My foremothers were hard-working women. Church provided contemplative space, time for their own thoughts carried by mystery. These women paved my path to Quakerism, pro-mystery and self-reflection. My take on Gospel narratives and the rituals that arise from them is perhaps idiosyncratic. I am easy with that.

Here’s what I am pondering this year:

Lent recalls Jesus’s 40 days of fasting, prayer, and temptation prior to the start of his public ministry. Moses and Elijah (Mohammad, too) took a similar sit-down before God. My take-away this year: Speaking out might best follow an extended period of profound quiet, self-searching, and reflection. (Further instructions at Jas 1:19-21).

Lenten preparation begins during Shrovetide, the three days prior to Ash Wednesday. On Shrove Tuesday, parishioners bring their palms blessed the previous Palm Sunday to be burned and mixed with oil for the ashes that will be imposed on Ash Wednesday. “For dust thou art and to dust thou shall return.” (Gen. 3:19). I have always loved this reflection on death. It simplifies and focuses my living.

Maundy Thursday marks the end of Lent, as it remembers Jesus washing the feet of his disciples. Foot washing, traditionally done for guests by servants, is based on ancient hospitality customs. Jesus doing this for his followers, and John’s urging that followers should continue the practice amongst themselves, is certainly about humility and community, but the status reversal also has a “you own it now” quality, to my mind: “I am leaving; you carry on.” (Check out Jn. 13:1-17, 34-35).

Holy Week starts with Palm Sunday. The seeming street-theater jubilation of Jesus’s entry into Jerusalem has a “give it to the Man” quality. I am pondering the utter ignorance of the people in the midst of that joy, even as Jesus knew what was unfolding. I am faced again with a sense of a world turned upside down. Thinking of Mardi Gras celebrations prior to Lent I weigh the possible meanings of giving oneself over to joy. I also ponder: Who is stalwart among us amidst foolishness?

Remembering, reenactment, repetition is necessary because I am forgetful. There is assumption that these rituals will be repeated: “Hang on to your palms, people, Ash Wednesday will come again.” And, as the rituals are repeated through years, I grow confused: Which comes first—celebration, death, renewal? This speaks to me about forgiveness: “You will forget. Jesus, the Teacher, believed in you. Keep at it.”

Preachers say in this season that you need to “walk through the graveyard to get to new life.” And so, weeks now after Ash Wednesday, the Gospel narrative invites me to contemplate death again as I join the women moving toward the tomb after Jesus’s crucifixion. The women have waited through the sabbath to perform the rituals due the dead. The menfolk, the visible leadership of this movement, have skedaddled— not a good look and, mind you, male hands are creating this narrative. What reflection does this invite me to? Again, I ponder: Who is stalwart among us?

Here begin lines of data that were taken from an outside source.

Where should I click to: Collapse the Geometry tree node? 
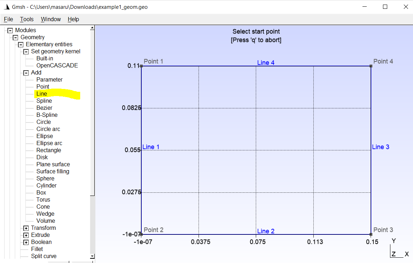15,37
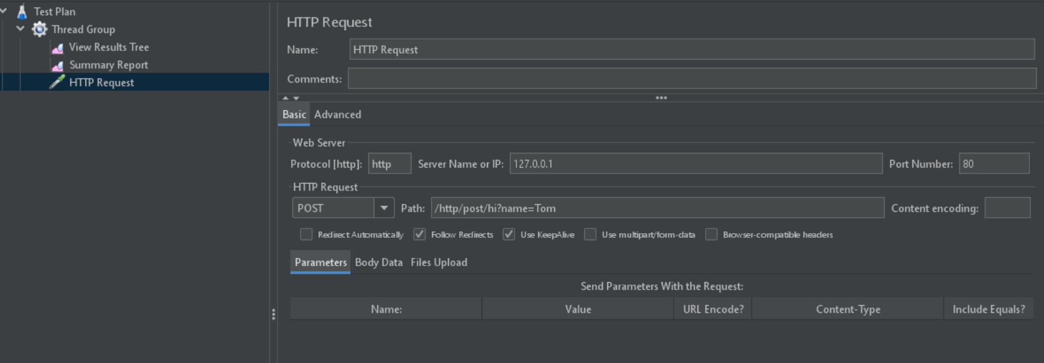Click the Test Plan flask icon
This screenshot has width=1044, height=363.
tap(22, 11)
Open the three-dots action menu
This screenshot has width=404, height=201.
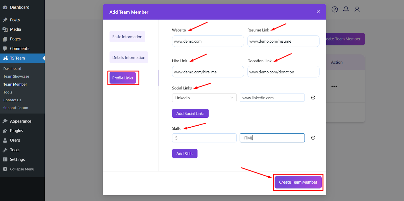pos(334,86)
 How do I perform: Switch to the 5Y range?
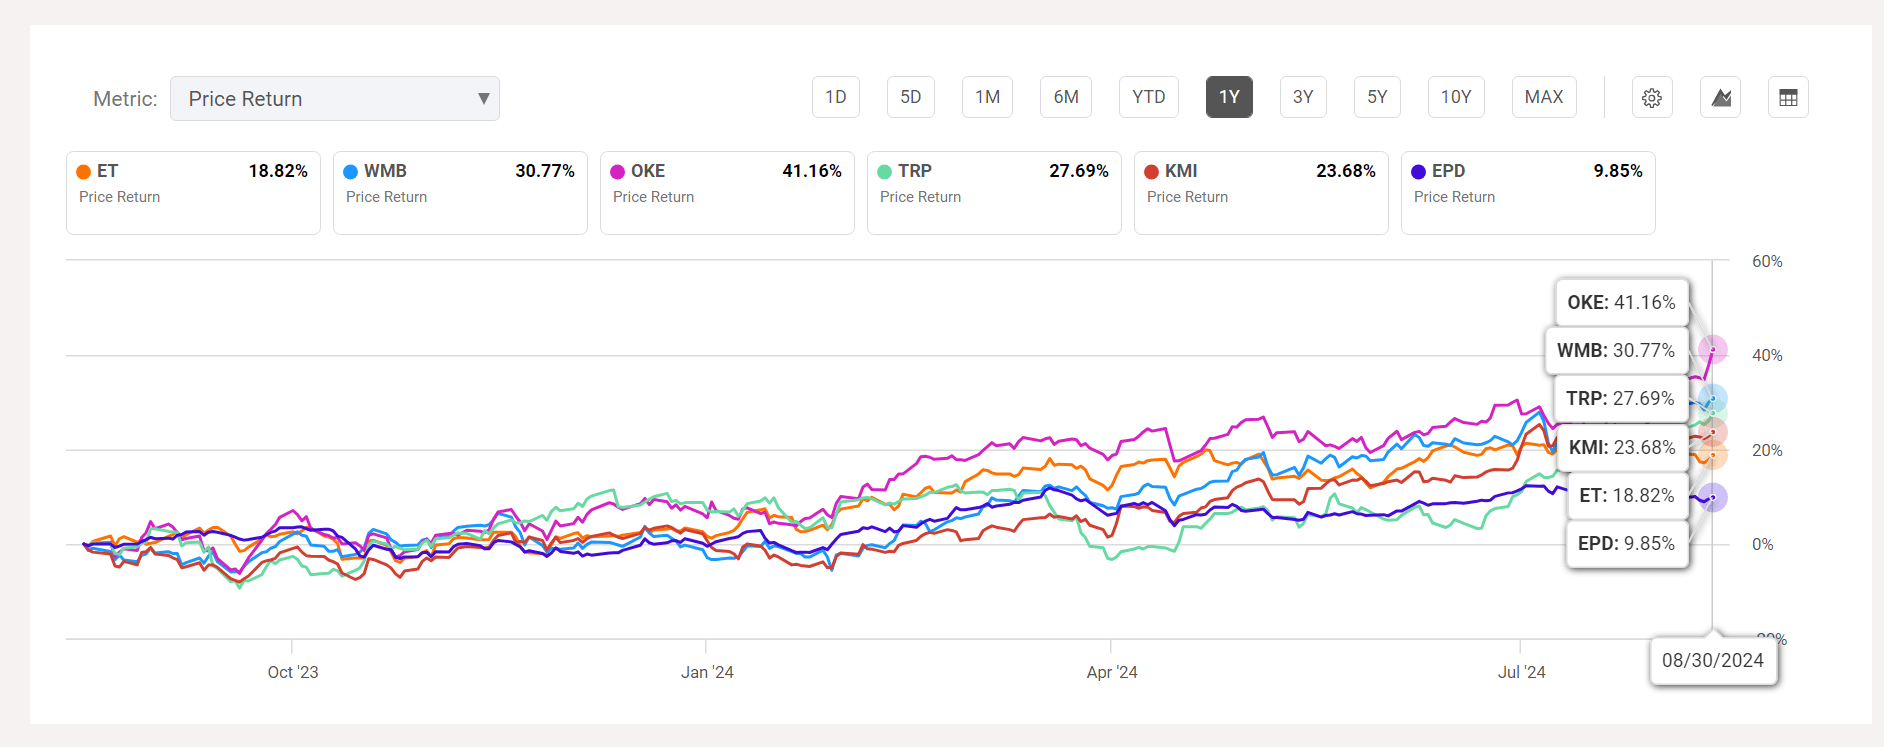pos(1377,97)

The final chapter of Mark, a climax scene to be sure, offers a significant plot twist—the oldest version, concluding at Mk.16:8, without a resurrection appearance!

Now here’s something to consider: Without the easy grace of resurrection, and the doctrinal argument, the happy ending, that Jesus died for my sins, what am I left with? Other Gospels give the faithful an immediate resurrection appearance, added eventually in Mark as well (Mk.16:9-20). But without that resurrection in the original version, there is creative space. What does staying with loss and fear invite me to? What is the work of a people gathered without easy grace?
 
It seems to me that lingering in loss invites existential inquiry, and perhaps some covenantal responsibility: “I remain. What is mine to do?” The first words of Jesus, fresh from his 40-day fast and reflection in the wilderness, the first words of his public ministry, were: “Repent, for the kingdom of heaven has come near.” (Mt. 4:17)

For what am I to repent? For what, am I waiting? It seems, I am still asking the question my mother could not answer for me: What is “good” about Good Friday?

That is what I am processing. Where does your prayer and contemplation take you?  I am truly curious.